Saitama, Japão – Um erro médico em Saitama causou a morte de um paciente com leucemia e deixou outros dois em estado crítico. O caso aconteceu no Centro Médico Infantil da província, que comunicou o incidente à polícia na última terça-feira (10), segundo informações divulgadas pela agência Kyodo News.
Segundo o hospital, os três pacientes receberam injeções de quimioterapia entre janeiro e outubro do ano passado. Um deles morreu em fevereiro deste ano e os outros dois continuam inconscientes e em estado crítico.
Todos os pacientes são do sexo masculino e têm menos de 20 anos, sendo que um deles tem menos de 10 anos.

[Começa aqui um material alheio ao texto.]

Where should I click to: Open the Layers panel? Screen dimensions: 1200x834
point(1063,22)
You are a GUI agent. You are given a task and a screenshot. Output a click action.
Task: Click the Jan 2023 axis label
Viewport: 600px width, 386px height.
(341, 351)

Medicamento errado encontrado nos exames
Funcionários do hospital encontraram o medicamento vincristina no líquido cefalorraquidiano dos pacientes.
Médicos utilizam esse medicamento no tratamento de câncer e aplicam a substância exclusivamente por via intravenosa. No entanto, indícios indicam que alguém aplicou o remédio em injeções na medula óssea.
Esse tipo de aplicação representa alto risco e pode provocar graves danos neurológicos. Por isso, o uso incorreto da vincristina pode causar complicações severas e, em muitos casos, levar à morte.
Pacientes receberam tratamento meses antes da descoberta
O hospital informou que os três pacientes receberam as injeções durante tratamentos realizados entre janeiro e outubro do ano passado.
Um dos jovens morreu em fevereiro, já os outros dois continuam internados em estado crítico e sem consciência.
Funcionários do hospital detectaram o medicamento no sistema nervoso central dos pacientes, o que levantou suspeitas de aplicação inadequada da substância.
Diante da gravidade do caso, a direção do hospital decidiu comunicar oficialmente o incidente às autoridades.
Polícia investiga possível atividade criminosa
A polícia agora investiga o erro médico em Saitama e a direção do hospital afirmou que não descarta a possibilidade de ação criminosa.
O armazenamento do medicamento também levantou suspeitas, já que, segundo o hospital, a vincristina ficava guardada em uma sala trancada.
Agora, os investigadores tentam esclarecer se ocorreu falha humana, erro de procedimento ou manipulação intencional do tratamento. Enquanto isso, o hospital colabora com as autoridades e conduz uma apuração interna para entender como o erro aconteceu.